Nesta edição, o evento traz como tema o Fortalecimento da Cadeia Produtiva do Abacaxi com Responsabilidade Social e Ambiental e vai reunir mais de mil pessoas, entre técnicos, produtores, estudantes, poder público e instituições de pesquisa.

A Embrapa Amazônia Oriental é uma das instituições parceiras e integra o evento com a palestra da pesquisadora Aloyséia Cristina da Silva Noronha, que abordará o manejo integrado de pragas e doenças do abacaxi. Participam ainda pesquisadores da Embrapa Mandioca e Fruticultura.

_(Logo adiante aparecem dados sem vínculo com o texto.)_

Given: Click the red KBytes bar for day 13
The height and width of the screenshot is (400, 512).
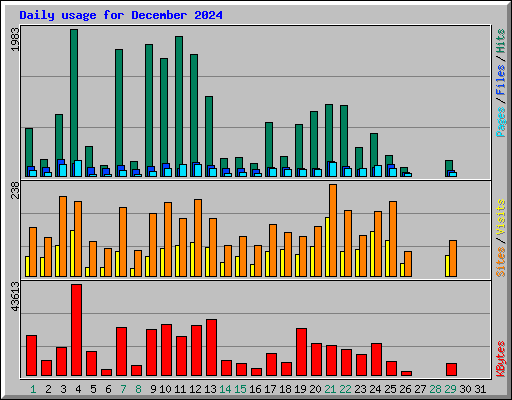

Aristoteles Pires de Matos, ministra palestra no primeiro dia do evento e fala sobre a influência das mudanças climáticas globais na cultura do abacaxi; Domingo Haroldo Reinhardt, debate o manejo do solo-água-planta em plantios de abacaxi; e Tullio Raphael Pereira de Pádua, com o tema o cultivo orgânico do abacaxi.

De acordo com o gerente de fruticultura da Secretaria de Estado de Desenvolvimento Agropecuário e da Pesca (Sedap), Geraldo Tavares, o Pará tem destaque nacional na cultura com a maior produção de frutos do país, ultrapassando em 2014, a marca de 90 mil toneladas do fruto, atividade que movimentou no estado mais de R$ 110 milhões nos últimos cinco anos. Ele explicou que também é do Pará que sai a maior parte do suco de abacaxi exportado para fora do Brasil, atingindo U$ 3,8 milhões somente no ano passado.

Embora os números sejam positivos, Geraldo atenta que o setor tem muito a avançar, principalmente, na profissionalização da abacaxicultura em todas as etapas da cadeia. Ele afirmou que a Embrapa é parceira e tem papel importante nesse processo, com destaque para a melhoria na qualidade dos frutos e no combate de doenças e pragas.

Durante os três dias de programação do simpósio, os participantes contarão com diversas palestras, mesas-redondas, painéis científicos, com a apresentação dos trabalhas inscritos, além de atividades culturais ao final de cada dia. O evento se encerra no dia 13, com um Dia de Campo.